→ **EXERCISE**: Look through the records below for the line holding "Where should I click to: Click the High: $4,195.91". Write it out exactly, with each following line through the line holding "You are a computer-use agent. The".

→ **DATA EXCERPTS**:
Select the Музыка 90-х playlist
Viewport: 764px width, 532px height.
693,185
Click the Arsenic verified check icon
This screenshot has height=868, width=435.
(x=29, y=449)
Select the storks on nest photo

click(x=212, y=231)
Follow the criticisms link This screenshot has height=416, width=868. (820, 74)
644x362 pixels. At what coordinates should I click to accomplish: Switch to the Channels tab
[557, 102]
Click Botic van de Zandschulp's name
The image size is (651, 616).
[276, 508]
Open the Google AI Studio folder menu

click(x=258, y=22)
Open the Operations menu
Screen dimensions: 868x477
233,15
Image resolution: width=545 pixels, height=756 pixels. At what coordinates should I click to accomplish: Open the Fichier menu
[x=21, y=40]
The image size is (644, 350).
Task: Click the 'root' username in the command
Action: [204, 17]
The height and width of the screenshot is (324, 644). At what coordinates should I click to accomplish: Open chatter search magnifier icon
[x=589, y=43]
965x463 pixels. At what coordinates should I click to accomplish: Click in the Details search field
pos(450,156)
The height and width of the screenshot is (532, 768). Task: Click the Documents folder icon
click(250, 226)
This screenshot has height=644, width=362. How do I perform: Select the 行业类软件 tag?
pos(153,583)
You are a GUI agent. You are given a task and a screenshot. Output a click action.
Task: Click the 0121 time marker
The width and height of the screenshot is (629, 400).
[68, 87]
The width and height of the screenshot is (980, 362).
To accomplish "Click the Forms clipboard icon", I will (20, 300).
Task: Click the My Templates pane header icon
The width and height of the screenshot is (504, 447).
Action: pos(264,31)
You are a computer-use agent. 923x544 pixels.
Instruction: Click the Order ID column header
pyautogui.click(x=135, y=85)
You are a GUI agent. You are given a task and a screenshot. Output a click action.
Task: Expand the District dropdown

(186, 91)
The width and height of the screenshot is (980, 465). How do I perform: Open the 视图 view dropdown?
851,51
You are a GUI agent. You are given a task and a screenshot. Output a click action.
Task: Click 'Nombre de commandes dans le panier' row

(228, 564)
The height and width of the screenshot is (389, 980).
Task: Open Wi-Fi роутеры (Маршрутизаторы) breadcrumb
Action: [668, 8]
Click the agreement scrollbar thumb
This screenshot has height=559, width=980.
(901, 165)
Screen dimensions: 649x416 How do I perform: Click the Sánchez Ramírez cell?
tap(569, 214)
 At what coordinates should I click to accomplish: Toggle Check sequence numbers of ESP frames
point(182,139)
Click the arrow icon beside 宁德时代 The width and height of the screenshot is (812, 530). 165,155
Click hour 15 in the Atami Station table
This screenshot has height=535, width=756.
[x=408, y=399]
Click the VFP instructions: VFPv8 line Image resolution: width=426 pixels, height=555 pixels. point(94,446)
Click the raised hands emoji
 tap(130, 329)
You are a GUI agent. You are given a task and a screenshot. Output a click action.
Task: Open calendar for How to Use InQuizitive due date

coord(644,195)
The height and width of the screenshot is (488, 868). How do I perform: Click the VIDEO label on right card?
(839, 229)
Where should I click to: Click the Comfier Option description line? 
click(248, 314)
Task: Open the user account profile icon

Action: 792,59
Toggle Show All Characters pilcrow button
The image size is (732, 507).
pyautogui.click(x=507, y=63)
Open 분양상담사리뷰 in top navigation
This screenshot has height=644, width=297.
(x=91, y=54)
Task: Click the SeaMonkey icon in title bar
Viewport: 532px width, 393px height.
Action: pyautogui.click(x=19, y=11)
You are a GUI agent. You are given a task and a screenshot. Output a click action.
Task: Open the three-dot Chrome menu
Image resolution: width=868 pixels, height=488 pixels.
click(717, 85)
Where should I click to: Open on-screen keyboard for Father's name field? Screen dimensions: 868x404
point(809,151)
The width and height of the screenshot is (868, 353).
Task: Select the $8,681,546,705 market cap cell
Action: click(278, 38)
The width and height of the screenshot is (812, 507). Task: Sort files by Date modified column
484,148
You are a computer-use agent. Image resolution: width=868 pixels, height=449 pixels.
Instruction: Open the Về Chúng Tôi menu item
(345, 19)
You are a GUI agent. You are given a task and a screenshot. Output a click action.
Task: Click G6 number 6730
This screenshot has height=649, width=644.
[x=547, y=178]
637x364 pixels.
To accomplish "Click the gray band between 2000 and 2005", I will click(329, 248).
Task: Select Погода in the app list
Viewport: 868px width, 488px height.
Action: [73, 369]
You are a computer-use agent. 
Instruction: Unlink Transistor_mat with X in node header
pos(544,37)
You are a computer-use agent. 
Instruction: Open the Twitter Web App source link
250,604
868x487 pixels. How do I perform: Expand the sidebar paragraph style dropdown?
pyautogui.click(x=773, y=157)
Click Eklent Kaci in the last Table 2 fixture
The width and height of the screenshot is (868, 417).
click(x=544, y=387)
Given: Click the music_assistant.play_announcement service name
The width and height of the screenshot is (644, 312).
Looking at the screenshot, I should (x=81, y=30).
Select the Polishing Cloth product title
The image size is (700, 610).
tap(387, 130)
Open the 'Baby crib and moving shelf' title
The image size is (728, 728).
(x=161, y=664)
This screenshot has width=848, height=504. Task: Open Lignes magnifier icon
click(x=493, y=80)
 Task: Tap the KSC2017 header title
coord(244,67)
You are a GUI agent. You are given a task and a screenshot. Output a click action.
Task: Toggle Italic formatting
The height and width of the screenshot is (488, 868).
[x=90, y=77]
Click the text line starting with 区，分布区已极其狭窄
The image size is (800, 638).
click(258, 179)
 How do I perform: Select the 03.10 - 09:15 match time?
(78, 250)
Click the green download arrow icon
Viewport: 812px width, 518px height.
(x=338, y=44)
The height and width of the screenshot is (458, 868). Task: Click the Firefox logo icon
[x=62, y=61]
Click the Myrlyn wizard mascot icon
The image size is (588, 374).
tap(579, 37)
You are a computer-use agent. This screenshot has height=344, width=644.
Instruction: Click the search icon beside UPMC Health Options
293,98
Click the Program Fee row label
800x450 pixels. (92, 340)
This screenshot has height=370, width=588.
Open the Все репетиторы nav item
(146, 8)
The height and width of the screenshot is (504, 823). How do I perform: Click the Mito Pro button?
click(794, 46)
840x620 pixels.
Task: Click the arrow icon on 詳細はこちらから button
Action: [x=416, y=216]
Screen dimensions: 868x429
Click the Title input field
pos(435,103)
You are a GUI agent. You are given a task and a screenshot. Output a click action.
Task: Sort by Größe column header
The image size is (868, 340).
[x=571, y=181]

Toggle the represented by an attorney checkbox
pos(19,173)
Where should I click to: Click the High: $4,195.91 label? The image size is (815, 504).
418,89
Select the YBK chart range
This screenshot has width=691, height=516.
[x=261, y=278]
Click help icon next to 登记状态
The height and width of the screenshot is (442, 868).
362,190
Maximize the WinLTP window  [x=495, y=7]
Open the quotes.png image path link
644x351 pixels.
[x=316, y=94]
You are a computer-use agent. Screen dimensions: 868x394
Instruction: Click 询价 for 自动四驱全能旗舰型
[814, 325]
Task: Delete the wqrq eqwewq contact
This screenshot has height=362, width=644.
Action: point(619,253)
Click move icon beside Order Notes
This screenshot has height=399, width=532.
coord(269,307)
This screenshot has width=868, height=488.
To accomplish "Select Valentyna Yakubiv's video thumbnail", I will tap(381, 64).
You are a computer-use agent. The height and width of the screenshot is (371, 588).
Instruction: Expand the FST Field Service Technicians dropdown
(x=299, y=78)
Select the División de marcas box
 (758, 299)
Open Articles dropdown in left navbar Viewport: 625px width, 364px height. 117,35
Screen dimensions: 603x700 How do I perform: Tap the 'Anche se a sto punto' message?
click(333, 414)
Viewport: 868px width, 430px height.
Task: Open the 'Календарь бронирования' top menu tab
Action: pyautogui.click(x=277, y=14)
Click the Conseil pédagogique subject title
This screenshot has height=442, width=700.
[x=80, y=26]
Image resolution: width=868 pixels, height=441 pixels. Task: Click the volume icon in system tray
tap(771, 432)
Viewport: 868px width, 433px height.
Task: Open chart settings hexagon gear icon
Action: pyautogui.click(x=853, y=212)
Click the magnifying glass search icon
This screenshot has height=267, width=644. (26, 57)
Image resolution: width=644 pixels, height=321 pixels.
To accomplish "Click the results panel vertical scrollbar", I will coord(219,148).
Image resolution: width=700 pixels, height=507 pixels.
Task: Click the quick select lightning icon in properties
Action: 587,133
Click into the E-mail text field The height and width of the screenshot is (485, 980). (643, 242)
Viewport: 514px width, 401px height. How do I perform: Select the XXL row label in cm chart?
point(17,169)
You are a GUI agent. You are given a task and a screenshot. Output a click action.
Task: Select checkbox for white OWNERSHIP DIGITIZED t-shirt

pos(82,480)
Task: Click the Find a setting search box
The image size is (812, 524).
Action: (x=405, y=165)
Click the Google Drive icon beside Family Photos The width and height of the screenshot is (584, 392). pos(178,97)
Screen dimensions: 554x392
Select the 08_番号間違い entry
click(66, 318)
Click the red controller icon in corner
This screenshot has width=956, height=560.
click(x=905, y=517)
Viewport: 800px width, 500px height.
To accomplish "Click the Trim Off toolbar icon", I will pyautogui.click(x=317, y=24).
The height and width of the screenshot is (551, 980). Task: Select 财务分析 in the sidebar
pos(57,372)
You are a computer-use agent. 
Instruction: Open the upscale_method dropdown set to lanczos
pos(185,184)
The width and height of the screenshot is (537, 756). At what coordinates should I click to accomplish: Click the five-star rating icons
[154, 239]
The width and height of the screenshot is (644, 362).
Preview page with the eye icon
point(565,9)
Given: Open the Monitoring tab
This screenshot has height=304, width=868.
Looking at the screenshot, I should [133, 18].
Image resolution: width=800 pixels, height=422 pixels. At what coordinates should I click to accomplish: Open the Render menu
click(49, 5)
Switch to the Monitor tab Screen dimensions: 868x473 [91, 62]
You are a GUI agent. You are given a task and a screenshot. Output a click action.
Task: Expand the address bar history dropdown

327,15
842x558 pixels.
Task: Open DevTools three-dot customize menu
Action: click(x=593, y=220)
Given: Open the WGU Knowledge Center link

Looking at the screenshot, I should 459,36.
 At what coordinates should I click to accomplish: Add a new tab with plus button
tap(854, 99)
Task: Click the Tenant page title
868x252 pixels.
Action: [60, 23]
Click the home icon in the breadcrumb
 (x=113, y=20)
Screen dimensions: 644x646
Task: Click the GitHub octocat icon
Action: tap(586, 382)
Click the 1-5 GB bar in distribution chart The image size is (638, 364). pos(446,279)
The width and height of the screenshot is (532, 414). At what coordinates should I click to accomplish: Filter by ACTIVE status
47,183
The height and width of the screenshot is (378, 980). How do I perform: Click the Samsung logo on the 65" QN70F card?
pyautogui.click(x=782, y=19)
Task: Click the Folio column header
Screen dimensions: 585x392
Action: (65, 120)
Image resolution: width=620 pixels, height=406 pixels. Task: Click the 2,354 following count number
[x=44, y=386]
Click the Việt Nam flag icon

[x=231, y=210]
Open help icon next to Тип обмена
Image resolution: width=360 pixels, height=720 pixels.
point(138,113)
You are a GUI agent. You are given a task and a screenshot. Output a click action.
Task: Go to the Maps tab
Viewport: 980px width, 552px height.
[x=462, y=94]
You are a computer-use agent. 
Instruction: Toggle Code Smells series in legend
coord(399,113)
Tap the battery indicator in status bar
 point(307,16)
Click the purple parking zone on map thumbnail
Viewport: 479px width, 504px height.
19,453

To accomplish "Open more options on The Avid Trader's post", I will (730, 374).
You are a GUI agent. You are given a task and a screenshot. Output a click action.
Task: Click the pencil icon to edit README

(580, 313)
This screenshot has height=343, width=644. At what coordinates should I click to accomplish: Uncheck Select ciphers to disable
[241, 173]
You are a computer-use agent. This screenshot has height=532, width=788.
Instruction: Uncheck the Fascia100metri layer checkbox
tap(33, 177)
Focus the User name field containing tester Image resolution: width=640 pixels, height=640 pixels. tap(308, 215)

→ **SOLUTION**:
Where should I click to: Click the High: $4,195.91 label? The image size is (815, 504).
418,89
Select the YBK chart range
This screenshot has width=691, height=516.
[x=261, y=278]
Click help icon next to 登记状态
The height and width of the screenshot is (442, 868).
362,190
Maximize the WinLTP window  [x=495, y=7]
Open the quotes.png image path link
644x351 pixels.
[x=316, y=94]
You are a computer-use agent. Screen dimensions: 868x394
Instruction: Click 询价 for 自动四驱全能旗舰型
[814, 325]
Task: Delete the wqrq eqwewq contact
This screenshot has height=362, width=644.
Action: point(619,253)
Click move icon beside Order Notes
This screenshot has height=399, width=532.
coord(269,307)
This screenshot has width=868, height=488.
To accomplish "Select Valentyna Yakubiv's video thumbnail", I will tap(381, 64).
You are a computer-use agent. The height and width of the screenshot is (371, 588).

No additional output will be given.